¿Qué es la intolerancia a la lactosa?
La lactosa es el azúcar natural presente en la leche. Para poder digerirla correctamente, el cuerpo necesita una enzima llamada lactasa. Cuando una persona no posee suficiente cantidad de esta enzima, aparece lo que conocemos como intolerancia a la lactosa, y al consumir productos lácteos puede sufrir problemas digestivos.
Lo que ocurre es que no todos los productos lácteos contienen la misma cantidad de lactosa. Algunos tienen más y otros menos, por eso las personas con intolerancia a la lactosa suelen prestar especial atención a los productos que consumen.
Poco frecuente en los niños
La mayoría de las personas nacen con la capacidad de digerir la lactosa. De hecho, esta capacidad resulta necesaria desde el nacimiento para poder aprovechar los nutrientes de la leche materna. Durante la infancia, esta capacidad puede reducirse, aunque es poco frecuente que existan casos de intolerancia a la lactosa antes de la edad escolar.

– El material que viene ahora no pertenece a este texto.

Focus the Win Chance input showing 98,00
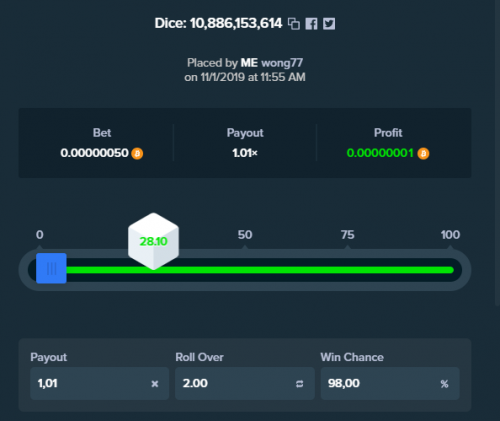Viewport: 500px width, 421px height. (x=390, y=383)
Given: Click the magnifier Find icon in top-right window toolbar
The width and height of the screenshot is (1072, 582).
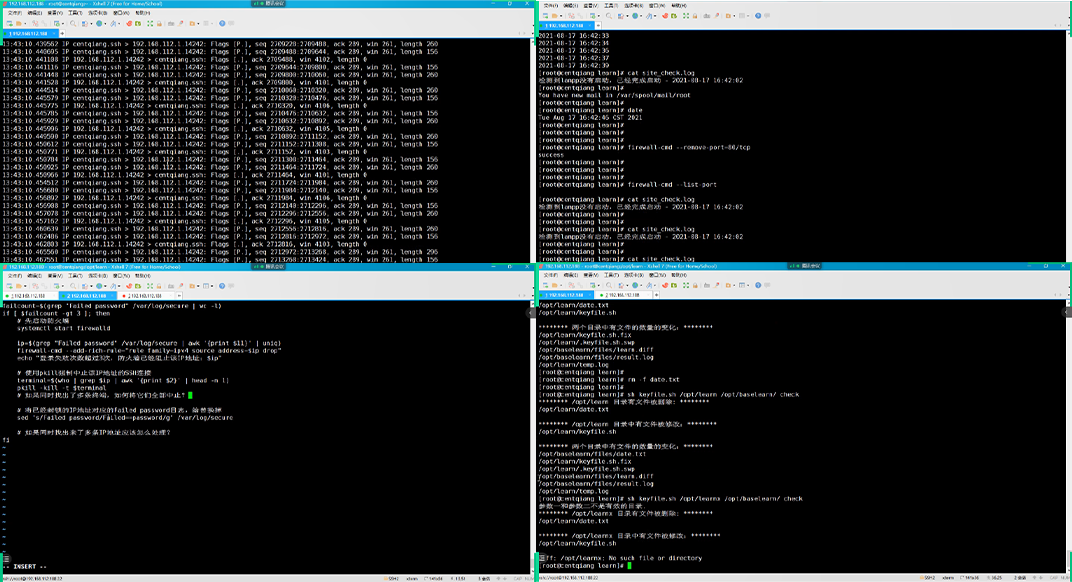Looking at the screenshot, I should tap(609, 16).

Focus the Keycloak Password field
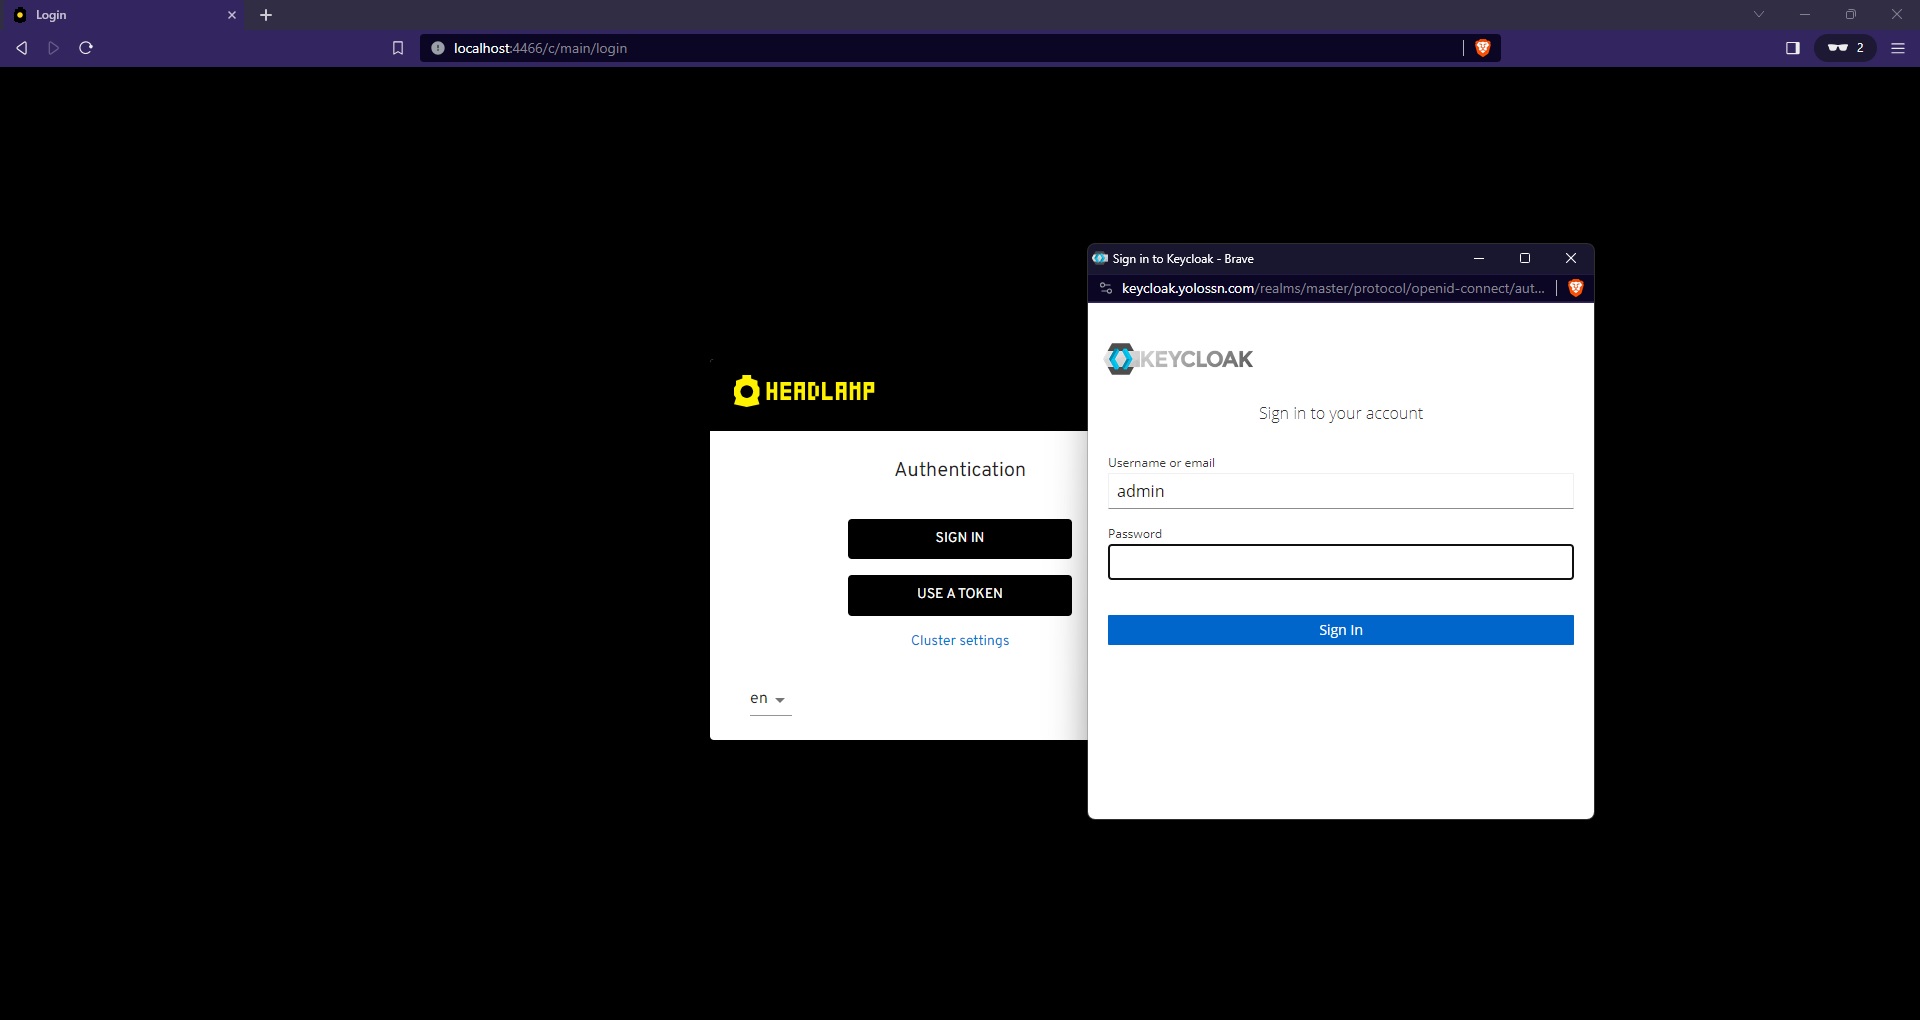click(x=1340, y=562)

Además, no todas las personas desarrollan esta intolerancia de la misma manera. El grado en que esta capacidad se debilita, y las razones por las que ocurre, dependen de la predisposición genética de cada persona.
La alergia a la leche no es lo mismo
A menudo se confunde la intolerancia a la lactosa con la alergia a la leche, aunque no son lo mismo. Cuando una persona tiene alergia a la leche de vaca, lo que su cuerpo no tolera son las proteínas de la leche.
En estos casos, conviene consultar con un profesional médico y evitar el consumo de productos lácteos.